“Keep the earth below my feet, from all my sweat, my blood runs weak. Let me learn from where I have been; keep my eyes to serve my hands to learn.”
-Mumford and Sons
The city of Quito hides its poor quite well, while there are outside, smaller communities of Ecuador that are visibly in need. Inside of Quito, the ones in need are kept out of sight. After having a week of house visits, I now know what is inside the colonial style walls I pass on the street everyday. What I had thought were just single apartments or businesses, are actually the entrances to concrete walls of dimly lit rooms that surround an open terrace, a shared faucet of running water, and shared bathrooms. I imagine it must be very difficult to sleep with so many families living in close quarters, walls that do not continue to the ceiling, and having to open a loud, heavy gate to get to enter or leave the apartment. Quito is the second biggest city in Ecuador, containing the both the extremely poor and the extravagantly wealthy. The northern part of Quito is where the wealthy families live. In the northern sector, there are three different, multi-level, solely designer malls within a mile of each other, where the only thing I would be able to buy would be ice cream from the food court. Within a forty minute bus ride, it goes from people who can afford to buy a one hundred dollar shirt, to a family with an income of one hundred dollars a month. The sudden and extreme contrast of living conditions I know can be found all over the world. What first comes to mind is Skid Row in Los Angeles, where the homeless live crowded on the street, yet five minutes away are luxury apartments, shops, and businesses. Or if I dare to take a little more ownership and go closer to home, I can think of how close those who rely on food stamps and do not have medical care are a fifteen minute drive at most, away from my home. As a future social worker professional, I know I must take responsibility in learning about the resources available to my clients because I am committed to believing in the dignity and worth of people, and to promote their well-being.
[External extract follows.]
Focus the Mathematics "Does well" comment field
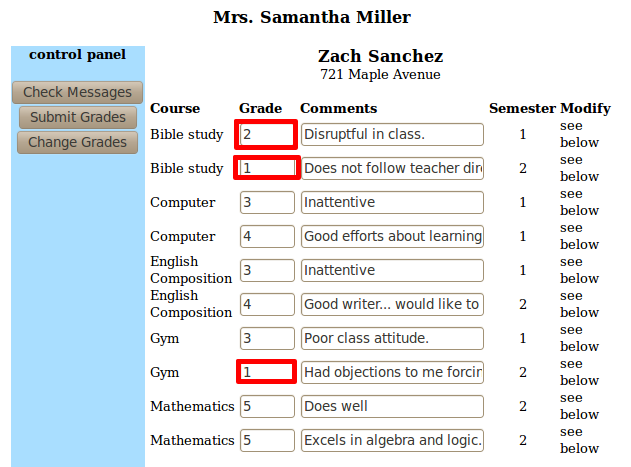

Not just as a social worker, but as a person, I am feeling that the idea of entitlement should not come from the happenings of being born into a certain class or within a border. It’s such a gray, and uncomfortable line of deciding where our rights to worry about ourselves, versus the obligation to care about the health and interest of others is, but maybe the line is a little closer to sacrifice than we would like to think.